AWS Blockchain Node Runner for Vechain Nodes

Contributed by
David-O-M)

vechain node deployment on AWS. Supports both Authority and Public node types with single node and high availability (HA) setups.

Overview of Deployment Architectures for Single and HA setups

Single node setup

1. A vechain node deployed in the Default VPC continuously synchronizes with the rest of nodes on the configured vechain network through Internet Gateway.
2. The vechain node is used by dApps or development tools internally from within the Default VPC. RPC API is not exposed to the Internet directly to protect nodes from unauthorized access.
3. The vechain node sends various monitoring metrics for both EC2 and node health to Amazon CloudWatch. It also supports public snapshot synchronization for faster node startup when SYNC_FROM_PUBLIC_SNAPSHOT=true is set in the .env file (see sample-config files for examples).

HA setup

⚠️ IMPORTANT: HA setup is NOT supported for Authority node type. If you attempt to deploy HA with Authority nodes, the deployment will fail. Only Public node type supports HA deployment.

1. A set of vechain nodes are deployed within an Auto Scaling Group in the Default VPC continuously synchronizing with the rest of nodes on the configured vechain network through Internet Gateway.
2. The vechain nodes are accessed by dApps or development tools internally through Application Load Balancer. RPC API is not exposed to the Internet to protect nodes from unauthorized access.
3. The vechain nodes send various monitoring metrics for EC2 to Amazon CloudWatch and support automatic health checks and failover. They also support public snapshot synchronization for faster startup when SYNC_FROM_PUBLIC_SNAPSHOT=true is set in the .env file (see sample-config files for examples).

Features

• Node Types: Support for both Authority and Public node types
• Networks: Mainnet and Testnet support
• Snapshot Sync: Optional public snapshot synchronization for faster startup (controlled by SYNC_FROM_PUBLIC_SNAPSHOT flag in .env, see sample-config files for examples)
• Storage Options: EBS volumes (GP3, IO2, IO1) and instance store support
• Health Monitoring: Built-in health checks and CloudWatch metrics
• Auto Scaling: High availability with load balancer and auto scaling groups
• Security: IAM roles, security groups

Well-Architected

Review pros and cons of this solution.

Well-Architected Checklist

This is the Well-Architected checklist for vechain nodes implementation of the AWS Blockchain Node Runner app. This checklist takes into account questions from the AWS Well-Architected Framework which are relevant to this workload.

Pillar	Control	Question/Check	Remarks
Security	Network protection	Are there unnecessary open ports in security groups?	RPC port 80 is open for internal access only.

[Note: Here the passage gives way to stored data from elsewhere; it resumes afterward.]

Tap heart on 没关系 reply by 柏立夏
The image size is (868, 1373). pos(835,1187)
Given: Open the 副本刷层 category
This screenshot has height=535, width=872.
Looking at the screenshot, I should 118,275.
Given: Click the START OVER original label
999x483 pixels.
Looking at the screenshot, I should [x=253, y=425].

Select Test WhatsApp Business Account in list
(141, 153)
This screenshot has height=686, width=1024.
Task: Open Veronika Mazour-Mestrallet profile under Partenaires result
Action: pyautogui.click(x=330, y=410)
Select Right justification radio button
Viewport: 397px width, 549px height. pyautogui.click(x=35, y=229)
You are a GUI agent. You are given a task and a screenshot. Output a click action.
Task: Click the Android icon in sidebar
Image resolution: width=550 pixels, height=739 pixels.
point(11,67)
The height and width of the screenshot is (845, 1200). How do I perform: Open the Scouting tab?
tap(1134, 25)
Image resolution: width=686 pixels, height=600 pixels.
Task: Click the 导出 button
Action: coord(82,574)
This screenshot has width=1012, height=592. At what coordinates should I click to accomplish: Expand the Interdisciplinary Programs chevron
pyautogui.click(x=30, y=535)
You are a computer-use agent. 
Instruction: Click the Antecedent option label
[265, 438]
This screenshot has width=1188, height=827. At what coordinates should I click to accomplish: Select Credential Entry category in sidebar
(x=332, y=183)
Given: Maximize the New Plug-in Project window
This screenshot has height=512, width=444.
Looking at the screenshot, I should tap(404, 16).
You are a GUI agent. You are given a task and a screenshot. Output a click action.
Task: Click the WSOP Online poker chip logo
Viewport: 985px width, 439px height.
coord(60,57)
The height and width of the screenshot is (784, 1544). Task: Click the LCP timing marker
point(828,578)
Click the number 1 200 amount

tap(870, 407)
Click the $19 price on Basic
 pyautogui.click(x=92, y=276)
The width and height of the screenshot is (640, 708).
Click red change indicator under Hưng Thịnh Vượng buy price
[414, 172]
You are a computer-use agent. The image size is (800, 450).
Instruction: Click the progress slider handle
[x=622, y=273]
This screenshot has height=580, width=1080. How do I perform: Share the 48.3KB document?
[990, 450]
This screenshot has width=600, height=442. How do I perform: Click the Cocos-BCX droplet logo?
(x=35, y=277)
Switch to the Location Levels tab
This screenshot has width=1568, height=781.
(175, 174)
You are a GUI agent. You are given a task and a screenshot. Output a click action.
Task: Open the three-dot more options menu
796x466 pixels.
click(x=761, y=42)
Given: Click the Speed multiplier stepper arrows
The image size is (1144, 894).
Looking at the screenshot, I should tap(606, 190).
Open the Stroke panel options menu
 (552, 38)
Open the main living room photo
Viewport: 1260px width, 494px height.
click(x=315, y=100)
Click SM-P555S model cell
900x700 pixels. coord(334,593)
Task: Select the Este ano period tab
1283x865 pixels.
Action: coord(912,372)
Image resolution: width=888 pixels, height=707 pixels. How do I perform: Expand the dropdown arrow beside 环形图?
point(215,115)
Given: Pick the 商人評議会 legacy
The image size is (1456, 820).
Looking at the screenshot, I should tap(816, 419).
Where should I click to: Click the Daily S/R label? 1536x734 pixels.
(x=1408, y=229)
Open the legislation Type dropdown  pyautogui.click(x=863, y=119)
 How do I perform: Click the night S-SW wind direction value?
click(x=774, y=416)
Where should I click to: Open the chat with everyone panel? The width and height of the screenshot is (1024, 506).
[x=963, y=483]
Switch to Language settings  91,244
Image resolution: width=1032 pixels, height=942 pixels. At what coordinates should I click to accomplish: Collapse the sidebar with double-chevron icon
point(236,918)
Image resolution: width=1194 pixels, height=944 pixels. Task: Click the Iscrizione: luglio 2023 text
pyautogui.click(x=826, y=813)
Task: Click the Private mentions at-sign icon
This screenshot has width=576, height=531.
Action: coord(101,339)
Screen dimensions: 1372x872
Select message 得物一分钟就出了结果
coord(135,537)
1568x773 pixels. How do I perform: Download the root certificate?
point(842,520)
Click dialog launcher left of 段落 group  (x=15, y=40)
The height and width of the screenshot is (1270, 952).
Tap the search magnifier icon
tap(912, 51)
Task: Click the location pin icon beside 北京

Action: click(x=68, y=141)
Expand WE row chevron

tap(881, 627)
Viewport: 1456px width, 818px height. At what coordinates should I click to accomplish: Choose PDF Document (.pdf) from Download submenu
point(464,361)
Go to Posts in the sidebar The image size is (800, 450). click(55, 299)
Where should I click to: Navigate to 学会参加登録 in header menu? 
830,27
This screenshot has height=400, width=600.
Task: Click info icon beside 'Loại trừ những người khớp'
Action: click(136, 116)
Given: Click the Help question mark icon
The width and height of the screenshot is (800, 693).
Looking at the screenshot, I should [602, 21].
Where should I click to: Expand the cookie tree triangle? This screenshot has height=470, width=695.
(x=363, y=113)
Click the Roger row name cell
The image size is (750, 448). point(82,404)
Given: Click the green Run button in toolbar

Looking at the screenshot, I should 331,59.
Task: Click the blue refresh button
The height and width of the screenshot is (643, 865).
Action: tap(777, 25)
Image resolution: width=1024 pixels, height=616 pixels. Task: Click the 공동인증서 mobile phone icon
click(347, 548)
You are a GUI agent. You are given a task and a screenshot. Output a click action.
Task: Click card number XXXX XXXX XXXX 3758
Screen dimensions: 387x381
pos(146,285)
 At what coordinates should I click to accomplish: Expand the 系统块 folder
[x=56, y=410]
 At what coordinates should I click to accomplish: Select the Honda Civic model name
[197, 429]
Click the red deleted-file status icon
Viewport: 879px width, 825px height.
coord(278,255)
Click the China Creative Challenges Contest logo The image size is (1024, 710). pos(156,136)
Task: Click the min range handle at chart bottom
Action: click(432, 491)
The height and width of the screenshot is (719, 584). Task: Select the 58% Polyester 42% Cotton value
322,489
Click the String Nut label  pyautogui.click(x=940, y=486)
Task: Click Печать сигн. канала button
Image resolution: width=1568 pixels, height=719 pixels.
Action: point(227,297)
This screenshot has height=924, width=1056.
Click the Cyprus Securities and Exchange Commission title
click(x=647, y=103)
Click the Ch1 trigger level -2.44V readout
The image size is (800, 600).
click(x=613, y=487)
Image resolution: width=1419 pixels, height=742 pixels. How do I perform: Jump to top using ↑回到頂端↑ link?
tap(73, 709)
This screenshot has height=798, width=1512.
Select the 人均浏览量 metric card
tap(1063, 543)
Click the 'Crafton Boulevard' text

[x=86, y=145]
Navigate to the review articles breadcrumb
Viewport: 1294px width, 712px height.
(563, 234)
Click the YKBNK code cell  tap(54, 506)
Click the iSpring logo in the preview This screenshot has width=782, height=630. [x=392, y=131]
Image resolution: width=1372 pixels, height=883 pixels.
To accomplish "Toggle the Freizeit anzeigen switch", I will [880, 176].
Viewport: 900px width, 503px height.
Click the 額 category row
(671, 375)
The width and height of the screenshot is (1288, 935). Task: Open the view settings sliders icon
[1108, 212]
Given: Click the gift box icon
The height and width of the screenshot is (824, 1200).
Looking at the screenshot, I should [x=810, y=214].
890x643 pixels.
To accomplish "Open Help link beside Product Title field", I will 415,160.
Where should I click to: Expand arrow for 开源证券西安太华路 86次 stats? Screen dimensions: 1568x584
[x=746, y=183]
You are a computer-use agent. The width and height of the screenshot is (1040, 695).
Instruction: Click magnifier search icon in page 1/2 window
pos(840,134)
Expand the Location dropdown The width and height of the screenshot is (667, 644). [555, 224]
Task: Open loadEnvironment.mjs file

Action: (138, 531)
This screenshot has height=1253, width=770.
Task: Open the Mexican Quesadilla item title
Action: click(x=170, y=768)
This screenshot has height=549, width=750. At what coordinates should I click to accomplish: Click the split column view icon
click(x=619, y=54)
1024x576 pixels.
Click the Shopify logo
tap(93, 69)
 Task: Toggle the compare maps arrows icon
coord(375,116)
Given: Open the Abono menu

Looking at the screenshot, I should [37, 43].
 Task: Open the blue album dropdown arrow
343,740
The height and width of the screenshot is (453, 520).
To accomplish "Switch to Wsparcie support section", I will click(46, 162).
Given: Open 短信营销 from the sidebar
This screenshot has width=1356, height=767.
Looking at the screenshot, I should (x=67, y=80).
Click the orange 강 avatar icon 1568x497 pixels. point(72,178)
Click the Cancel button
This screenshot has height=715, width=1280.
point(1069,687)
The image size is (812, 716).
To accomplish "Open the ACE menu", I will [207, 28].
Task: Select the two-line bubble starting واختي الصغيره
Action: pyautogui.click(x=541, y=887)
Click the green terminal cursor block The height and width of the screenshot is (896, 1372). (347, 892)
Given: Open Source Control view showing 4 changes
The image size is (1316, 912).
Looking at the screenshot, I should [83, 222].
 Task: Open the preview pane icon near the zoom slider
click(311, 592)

P2P ports are configured for network synchronization.
		Traffic inspection	AWS WAF could be implemented for traffic inspection. Additional charges will apply.
	Compute protection	Reduce attack surface	This solution uses Amazon Linux 2 AMI. You may choose to run hardening scripts on it.
		Connection to the instance ?	This solution uses AWS Systems Manager for terminal session, not ssh ports.
	Data protection at rest	Use encrypted Amazon Elastic Block Store (Amazon EBS) volumes	This solution uses encrypted Amazon EBS volumes.
		Use encrypted Amazon Simple Storage Service (Amazon S3) buckets	This solution uses Amazon S3 managed keys (SSE-S3) encryption for the assets.
	Data protection in transit	Use TLS	The AWS Application Load balancer currently uses HTTP listener. Create HTTPS listener with self signed certificate if TLS is desired.
	Authorization and access control	Use instance profile with Amazon Elastic Compute Cloud (Amazon EC2) instances	This solution uses AWS Identity and Access Management (AWS IAM) role instead of IAM user.
		Following principle of least privilege access	Privileges are scoped down.
	Application security	Security focused development practices	cdk-nag is being used with appropriate suppressions.
Cost optimization	Service selection	Use cost effective resources	Cost efficient instance types are being used, with support for both EBS and instance store options.
Reliability	Resiliency implementation	Withstand component failures	This solution uses AWS Application Load Balancer with ASG for high availability.
	Resource monitoring	How are workload resources monitored?	Resources are being monitored using Amazon CloudWatch dashboards. Amazon CloudWatch custom metrics are being pushed via CloudWatch Agent.
Performance efficiency	Compute selection	How is compute solution selected?	Compute solution is selected based on best price-performance.
	Storage selection	How is storage solution selected?	Storage solution is selected based on best price-performance with support for both EBS and instance store.
Operational excellence	Workload health	How is health of workload determined?	Health of workload is determined via AWS Application Load Balancer Target Group Health Checks, on port 80.
Sustainability	Hardware & services	Select most efficient hardware for your workload	Amazon EC2 instances support the Sustainability Pillar by offering efficient resource utilization, potentially reducing overall energy consumption and hardware requirements.

Setup Instructions

Open AWS CloudShell

To begin, ensure you login to your AWS account with permissions to create and modify resources in IAM, EC2, EBS, VPC, S3, and KMS.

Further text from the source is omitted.